To be done — Convert each line of the material below into a string in a JSON list, skipping blank lines. Leave the pictures out of the list.

Excerpt from a dataset
* * * * * * *

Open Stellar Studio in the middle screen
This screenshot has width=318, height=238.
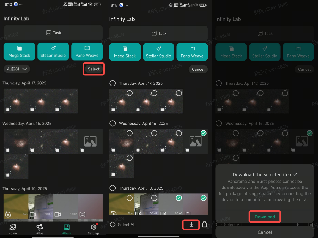point(158,52)
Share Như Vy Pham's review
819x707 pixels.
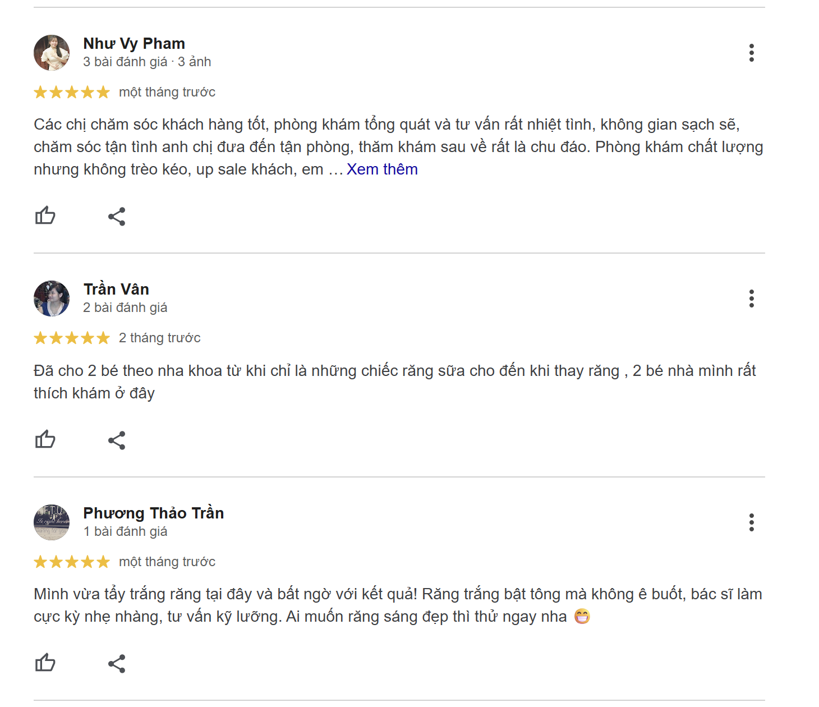click(x=117, y=215)
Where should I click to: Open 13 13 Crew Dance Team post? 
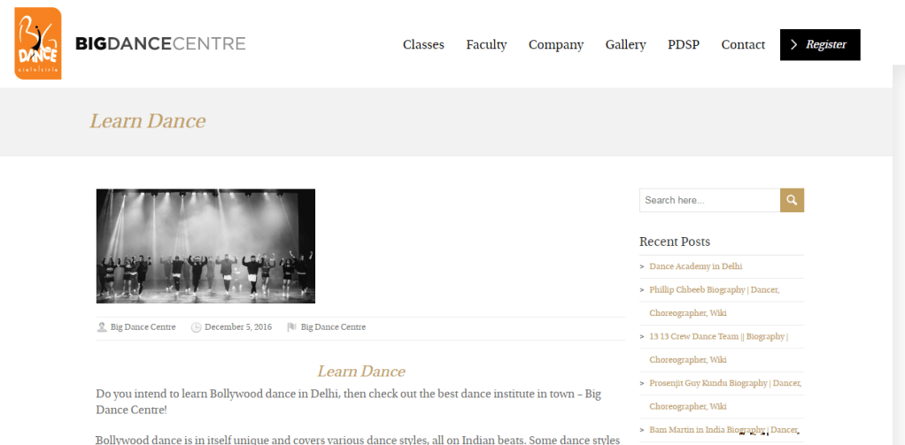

* * * * * * *

Solved problem —
[
  "Open Stellar Studio in the middle screen",
  "This screenshot has width=318, height=238.",
  "point(158,52)",
  "Share Như Vy Pham's review",
  "819x707 pixels.",
  "click(x=117, y=215)",
  "Where should I click to: Open 13 13 Crew Dance Team post? "
]